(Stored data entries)
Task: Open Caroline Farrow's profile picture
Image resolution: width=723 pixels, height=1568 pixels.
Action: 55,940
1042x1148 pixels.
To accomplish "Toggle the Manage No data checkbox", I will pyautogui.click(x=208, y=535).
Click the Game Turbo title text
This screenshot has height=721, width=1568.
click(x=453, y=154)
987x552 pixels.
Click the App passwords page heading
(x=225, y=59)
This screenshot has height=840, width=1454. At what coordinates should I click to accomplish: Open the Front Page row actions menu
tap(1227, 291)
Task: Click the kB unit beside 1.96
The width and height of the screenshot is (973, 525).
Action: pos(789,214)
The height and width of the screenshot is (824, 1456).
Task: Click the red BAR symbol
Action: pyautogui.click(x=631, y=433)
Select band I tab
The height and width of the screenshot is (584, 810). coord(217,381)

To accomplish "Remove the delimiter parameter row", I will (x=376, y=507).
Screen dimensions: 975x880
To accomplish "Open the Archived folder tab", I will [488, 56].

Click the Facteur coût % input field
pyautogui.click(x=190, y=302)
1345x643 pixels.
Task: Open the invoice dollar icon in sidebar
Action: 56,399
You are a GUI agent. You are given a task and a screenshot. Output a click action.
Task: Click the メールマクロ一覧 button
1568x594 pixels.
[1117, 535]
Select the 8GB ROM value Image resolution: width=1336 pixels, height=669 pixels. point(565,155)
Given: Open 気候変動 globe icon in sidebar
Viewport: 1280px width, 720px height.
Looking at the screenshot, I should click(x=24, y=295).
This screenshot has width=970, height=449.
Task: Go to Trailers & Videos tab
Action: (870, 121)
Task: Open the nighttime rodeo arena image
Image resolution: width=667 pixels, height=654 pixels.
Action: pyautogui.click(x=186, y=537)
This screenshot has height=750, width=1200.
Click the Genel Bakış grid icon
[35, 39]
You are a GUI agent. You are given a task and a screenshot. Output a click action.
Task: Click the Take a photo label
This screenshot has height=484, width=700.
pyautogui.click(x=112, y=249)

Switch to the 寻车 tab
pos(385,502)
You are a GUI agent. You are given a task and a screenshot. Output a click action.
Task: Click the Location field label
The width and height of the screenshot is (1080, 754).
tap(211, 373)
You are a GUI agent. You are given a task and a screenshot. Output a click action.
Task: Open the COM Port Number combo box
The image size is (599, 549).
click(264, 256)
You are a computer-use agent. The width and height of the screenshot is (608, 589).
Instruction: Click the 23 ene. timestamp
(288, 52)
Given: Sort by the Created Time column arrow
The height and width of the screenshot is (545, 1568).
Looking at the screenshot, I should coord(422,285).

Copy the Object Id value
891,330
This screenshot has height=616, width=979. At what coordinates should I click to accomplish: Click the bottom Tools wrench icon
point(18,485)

### Exercise prompt
Return each line above exactly.

### Result of the exercise
Task: Open Caroline Farrow's profile picture
Image resolution: width=723 pixels, height=1568 pixels.
Action: 55,940
1042x1148 pixels.
To accomplish "Toggle the Manage No data checkbox", I will pyautogui.click(x=208, y=535).
Click the Game Turbo title text
This screenshot has height=721, width=1568.
click(x=453, y=154)
987x552 pixels.
Click the App passwords page heading
(x=225, y=59)
This screenshot has height=840, width=1454. At what coordinates should I click to accomplish: Open the Front Page row actions menu
tap(1227, 291)
Task: Click the kB unit beside 1.96
The width and height of the screenshot is (973, 525).
Action: pos(789,214)
The height and width of the screenshot is (824, 1456).
Task: Click the red BAR symbol
Action: pyautogui.click(x=631, y=433)
Select band I tab
The height and width of the screenshot is (584, 810). coord(217,381)

To accomplish "Remove the delimiter parameter row", I will (x=376, y=507).
Screen dimensions: 975x880
To accomplish "Open the Archived folder tab", I will [488, 56].

Click the Facteur coût % input field
pyautogui.click(x=190, y=302)
1345x643 pixels.
Task: Open the invoice dollar icon in sidebar
Action: 56,399
You are a GUI agent. You are given a task and a screenshot. Output a click action.
Task: Click the メールマクロ一覧 button
1568x594 pixels.
[1117, 535]
Select the 8GB ROM value Image resolution: width=1336 pixels, height=669 pixels. point(565,155)
Given: Open 気候変動 globe icon in sidebar
Viewport: 1280px width, 720px height.
Looking at the screenshot, I should click(x=24, y=295).
This screenshot has width=970, height=449.
Task: Go to Trailers & Videos tab
Action: (870, 121)
Task: Open the nighttime rodeo arena image
Image resolution: width=667 pixels, height=654 pixels.
Action: pyautogui.click(x=186, y=537)
This screenshot has height=750, width=1200.
Click the Genel Bakış grid icon
[35, 39]
You are a GUI agent. You are given a task and a screenshot. Output a click action.
Task: Click the Take a photo label
This screenshot has height=484, width=700.
pyautogui.click(x=112, y=249)

Switch to the 寻车 tab
pos(385,502)
You are a GUI agent. You are given a task and a screenshot. Output a click action.
Task: Click the Location field label
The width and height of the screenshot is (1080, 754).
tap(211, 373)
You are a GUI agent. You are given a task and a screenshot. Output a click action.
Task: Open the COM Port Number combo box
The image size is (599, 549).
click(264, 256)
You are a computer-use agent. The width and height of the screenshot is (608, 589).
Instruction: Click the 23 ene. timestamp
(288, 52)
Given: Sort by the Created Time column arrow
The height and width of the screenshot is (545, 1568).
Looking at the screenshot, I should coord(422,285).

Copy the Object Id value
891,330
This screenshot has height=616, width=979. At what coordinates should I click to accomplish: Click the bottom Tools wrench icon
point(18,485)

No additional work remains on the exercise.